Отец Григорий в сильнейшем волнении вскочил с кресла.
– Господи, - воскликнул он, обращаясь лицом к божнице, и медленно перекрестился, - господи, в неизреченной своей мудрости ты являешь грешнику второе чудо! Господи! Да ведь это же стигматы!
И, словно бы в этом слове было нечто неотразимо страшное, он повторил в упоении:
– Стигматы! Стигматы!
Ерохин быстро застегнул ворот и заправил в кушак гимнастерку.
– Ерунда. Крапивная лихорадка. Уртикария - по-латыни, - сказал он через плечо, и глаза его стали остры и упрямы, как у козла. - Обычное явление. На нервной почве. Мне объяснил доктор. Оставим это.
– Стигматы, стигматы, - продолжал, как в бреду, шептать священник, крестясь, - господи, стигматы... Смири душу его!
Но Ерохин уже опять не слушал его. Криво и вместе с тем нежно улыбаясь своим мыслям, он достал пз кармана небольшой сверток и бережно положил на стол возле лампы.
– Вот, - сказал он, - вот все, что от нее осталось. Посмотрите.
Он развернул бумагу. Там лежало несколько шпилек, коричневая ленточка, сафьяновая записная книжечка с золотым обрезом и маленькая глянцевая фотографическая карточка из числа тех, какие были в моде перед революцией. На этой карточке Катя была снята гимназисткой: в белой пелерине, обшитой кружевами, в форменной шляпе с гербом и бантом, по-детски курносая и веселая.
– Это когда ей было пятнадцать лет, - сказал Ерохин, - теперь ей девятнадцать.
Он осторожно перебрал вещи и, улыбаясь, взял записную книжечку.
– Это я подарил ей за две недели до несчастья.
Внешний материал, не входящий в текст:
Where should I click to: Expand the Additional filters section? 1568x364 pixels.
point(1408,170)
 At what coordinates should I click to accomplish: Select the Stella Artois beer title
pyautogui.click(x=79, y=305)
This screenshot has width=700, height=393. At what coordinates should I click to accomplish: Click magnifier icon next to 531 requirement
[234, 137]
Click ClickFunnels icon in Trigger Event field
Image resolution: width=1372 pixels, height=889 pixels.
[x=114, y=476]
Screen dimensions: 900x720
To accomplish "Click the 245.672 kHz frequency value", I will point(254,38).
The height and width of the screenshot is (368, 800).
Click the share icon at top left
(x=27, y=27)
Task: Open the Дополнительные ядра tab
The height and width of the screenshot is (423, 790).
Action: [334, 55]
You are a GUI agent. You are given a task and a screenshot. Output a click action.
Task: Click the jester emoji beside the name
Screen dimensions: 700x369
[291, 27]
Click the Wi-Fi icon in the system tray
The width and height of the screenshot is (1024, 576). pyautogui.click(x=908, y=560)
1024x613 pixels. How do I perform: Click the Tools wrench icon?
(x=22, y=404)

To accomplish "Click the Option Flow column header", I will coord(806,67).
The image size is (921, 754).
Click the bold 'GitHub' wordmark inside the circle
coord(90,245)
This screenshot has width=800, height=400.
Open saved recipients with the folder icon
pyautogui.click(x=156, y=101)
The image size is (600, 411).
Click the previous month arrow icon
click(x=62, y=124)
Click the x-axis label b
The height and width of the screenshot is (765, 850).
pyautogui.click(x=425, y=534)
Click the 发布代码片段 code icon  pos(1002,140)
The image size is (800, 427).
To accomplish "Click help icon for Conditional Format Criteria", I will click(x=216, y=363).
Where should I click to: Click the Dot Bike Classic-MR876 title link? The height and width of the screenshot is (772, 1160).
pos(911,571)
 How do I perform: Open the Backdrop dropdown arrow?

Она хотела вести дневник, но успела, конечно, сделать только одну запись. Посмотрите, какой смешной почерк: "12-го февраля. День моего рождения. Начинаю дневник в зап. кн., которую мне подарил Дмитрий. Не забыть, когда будут деньги: 1) купить Дмитрию новые черные брюки-галифе: он все время мечтает; 2) купить для меня лично 1/2 фунта шоколадн. халвы; 3) не знаю еще что". Больше ничего не написано. Теперь ее нет. Она умерла. И вот все, что от нее осталось. Вы понимаете это?
Ерохин положил на ладонь пакет, как бы взвешивая его слишком ничтожный вес, и вдруг спазма закрыла клапаном его горло и перехватила дыхание. По крылу носа полезла слеза.
– Вот что от нее осталось, - с трудом выговорил он горловым высоким альтом, единственно для того, чтобы не разрыдаться. - Вот... и вы утверждаете, что это ваш бог... бог?
Ерохин изо всех сил стиснул кулаки, его глаза налились кровью и слезами, на лбу вздулась голубая ветка.
– Я б за него копейки не дал! - крикнул он страшным оглушительным голосом. - Копейки б не дал! Понимаете? Копейки!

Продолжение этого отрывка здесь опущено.